Exhibit 99.1
For immediate release
Contact:
Ryan VanWinkle, Investor Relations, 913-661-1528
Scott Brockelmeyer, Media Relations, 913-661-1830
Ferrellgas Partners, L.P.
Reports Record Adjusted EBITDA Results
Overland Park, KS(June 8, 2006)—Ferrellgas Partners, L.P. (NYSE: FGP), one of the nation’s largest propane distributors, today reported record Adjusted EBITDA and significantly improved Net Earnings for its fiscal third quarter ended April 30, 2006.

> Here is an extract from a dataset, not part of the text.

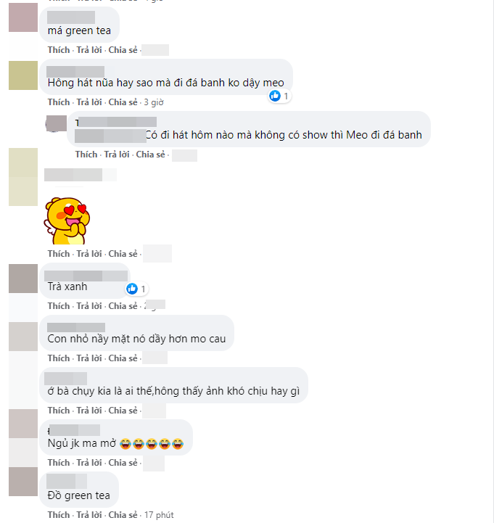This screenshot has height=523, width=494.
Task: Reply to 'Hông hát nữa hay sao' comment
Action: pyautogui.click(x=89, y=102)
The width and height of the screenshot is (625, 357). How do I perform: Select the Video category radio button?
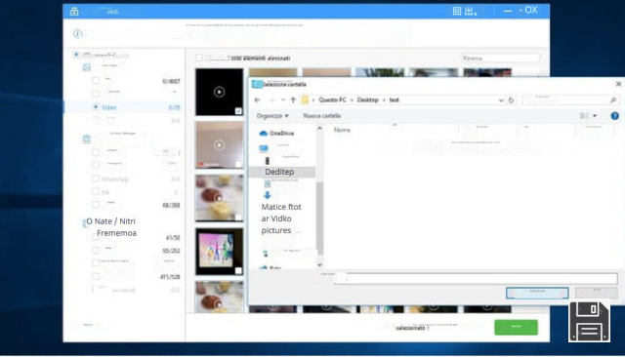pos(96,107)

Fiscal third quarter net earnings from continuing operations of $30.9 million improved by nearly 70% while record Adjusted EBITDA from continuing operations results of $80.8 million improved by nearly 20%, each as compared to the third quarter of fiscal 2005. These improved results reflect the anticipated contributions from the partnership’s new operating platform, which more than offset the impacts from January’s unseasonably warm temperatures and customer conservation resulting from the high energy cost environment during the quarter.

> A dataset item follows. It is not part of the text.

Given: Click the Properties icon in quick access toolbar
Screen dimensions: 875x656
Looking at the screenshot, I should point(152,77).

Gross profit for the third fiscal quarter was a record $194.3 million, compared to $177.8 million achieved in the third quarter of fiscal 2005 reflecting improved margins resulting from enhanced pricing controls available under the partnership’s new operating platform, which more than offset the impact of reduced propane gallon demand in the fiscal quarter.
Propane gallon sales for the third fiscal quarter were 231.2 million, compared to 251.4 million gallons sold in the third quarter of fiscal 2005. The partnership’s gallon demand for the fiscal quarter was impacted by the carry-over effect of January’s record warm temperatures that were 29% warmer than normal and 25% warmer than January 2005. Gallon demand for the fiscal quarter was also impacted by the higher energy cost environment and, specifically, propane costs that on average were up nearly 15% as compared to the third quarter of fiscal 2005.
Operating expense for the fiscal third quarter was $95.6 million, compared to $93.5 million in the third quarter of fiscal 2005. Anticipated savings achieved from the partnership’s new operating platform were offset by increased variable expenses, including vehicle fuel costs and the continued growth in tank exchange sales volumes. General and administrative expense for the third fiscal quarter was $11.9 million, up compared to the third quarter of the prior fiscal year and consistent with the second quarter of fiscal 2006. Equipment lease expense was $6.5 million, down slightly compared to both the third quarter of the prior fiscal year and the second quarter of fiscal 2006.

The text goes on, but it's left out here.